Posted by: Bennett Haselton at September 27, 2007 02:12 PM

Fixed, thanks.

Posted by: Seth Finkelstein at September 27, 2007 02:16 PM

Thanks for highlighting the thread. I don't have time to dig that deep.

So I take it that right now the bot is in use and crawling the world (but bumping against testing limits).

I can see this bot getting banned real fast - if not already - as a story appears on a popular site and a lot of users dump that url into its start search here now sequence.

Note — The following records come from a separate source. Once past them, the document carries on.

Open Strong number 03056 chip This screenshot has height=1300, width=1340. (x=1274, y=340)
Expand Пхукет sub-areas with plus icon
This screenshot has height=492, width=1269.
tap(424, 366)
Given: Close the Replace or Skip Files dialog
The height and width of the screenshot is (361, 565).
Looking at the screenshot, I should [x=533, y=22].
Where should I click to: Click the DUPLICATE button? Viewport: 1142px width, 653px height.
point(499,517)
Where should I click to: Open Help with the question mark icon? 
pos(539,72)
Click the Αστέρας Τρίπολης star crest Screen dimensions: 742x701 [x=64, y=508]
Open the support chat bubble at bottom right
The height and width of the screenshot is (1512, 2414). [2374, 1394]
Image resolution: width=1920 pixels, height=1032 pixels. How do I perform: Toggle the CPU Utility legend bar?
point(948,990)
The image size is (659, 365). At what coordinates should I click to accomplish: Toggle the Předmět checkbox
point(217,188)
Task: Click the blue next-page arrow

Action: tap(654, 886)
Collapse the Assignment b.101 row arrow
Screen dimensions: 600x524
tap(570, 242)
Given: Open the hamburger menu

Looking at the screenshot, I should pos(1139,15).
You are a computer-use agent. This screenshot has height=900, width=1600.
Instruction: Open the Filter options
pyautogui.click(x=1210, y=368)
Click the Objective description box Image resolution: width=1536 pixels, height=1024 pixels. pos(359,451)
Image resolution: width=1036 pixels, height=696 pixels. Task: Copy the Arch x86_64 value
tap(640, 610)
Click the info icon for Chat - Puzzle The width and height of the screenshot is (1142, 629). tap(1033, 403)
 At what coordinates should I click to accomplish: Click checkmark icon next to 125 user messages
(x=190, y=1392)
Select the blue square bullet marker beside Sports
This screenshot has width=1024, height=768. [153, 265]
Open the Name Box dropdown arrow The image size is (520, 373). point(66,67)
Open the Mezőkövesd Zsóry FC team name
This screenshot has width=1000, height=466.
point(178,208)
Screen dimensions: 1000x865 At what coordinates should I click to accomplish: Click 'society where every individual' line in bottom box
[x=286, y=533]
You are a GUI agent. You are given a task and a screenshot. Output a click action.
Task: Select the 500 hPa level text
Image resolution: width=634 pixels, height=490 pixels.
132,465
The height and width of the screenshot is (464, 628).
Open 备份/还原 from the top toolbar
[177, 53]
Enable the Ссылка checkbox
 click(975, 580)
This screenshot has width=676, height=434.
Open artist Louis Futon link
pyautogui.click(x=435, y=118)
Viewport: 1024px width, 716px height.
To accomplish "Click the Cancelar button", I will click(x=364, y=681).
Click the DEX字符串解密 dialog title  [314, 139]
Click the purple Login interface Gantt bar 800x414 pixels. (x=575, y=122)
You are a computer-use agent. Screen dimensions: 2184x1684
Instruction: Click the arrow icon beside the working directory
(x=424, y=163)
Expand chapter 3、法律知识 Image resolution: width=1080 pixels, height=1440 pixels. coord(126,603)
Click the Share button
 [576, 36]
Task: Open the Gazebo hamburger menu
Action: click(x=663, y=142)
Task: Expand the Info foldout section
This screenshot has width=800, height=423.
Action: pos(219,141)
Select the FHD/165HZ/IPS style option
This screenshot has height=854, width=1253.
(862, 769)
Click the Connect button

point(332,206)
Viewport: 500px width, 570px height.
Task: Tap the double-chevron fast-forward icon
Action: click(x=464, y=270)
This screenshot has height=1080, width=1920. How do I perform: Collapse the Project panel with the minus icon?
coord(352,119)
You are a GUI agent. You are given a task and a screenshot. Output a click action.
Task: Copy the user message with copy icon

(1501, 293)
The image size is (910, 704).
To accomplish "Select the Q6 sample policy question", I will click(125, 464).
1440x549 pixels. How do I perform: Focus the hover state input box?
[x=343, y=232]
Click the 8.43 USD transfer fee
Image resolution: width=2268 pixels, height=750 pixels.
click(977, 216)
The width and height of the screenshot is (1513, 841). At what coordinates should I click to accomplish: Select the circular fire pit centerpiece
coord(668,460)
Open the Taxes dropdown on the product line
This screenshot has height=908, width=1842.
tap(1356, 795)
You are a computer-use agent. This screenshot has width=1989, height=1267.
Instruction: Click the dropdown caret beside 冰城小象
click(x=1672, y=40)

How many users are they expecting to run this for them?

If the major blog hosters block it, it will be of no use for searching blogs.

I can just see yahoo and microsoft allowing it run over their sites as well.

So without major news sites, ms knowledge base, blogs, what is left that will be useful?

Sites like cryptome would probably just ban it (or worse) because of the abuse they already get from bots.

How much useful content is left?

Maybe a lot and maybe there is a niche for search engine that search everything except major sites and "highly linked"/authoritave pages.

My contribution to the search eco-system lately has been trying hakia and giving them some feedback - just because I like to see competition in the markets.

I don't think wikiasearch will be it.

Posted by: tqft at September 29, 2007 06:11 PM

Yes, the bot's in use - but how useful it is, is a different question!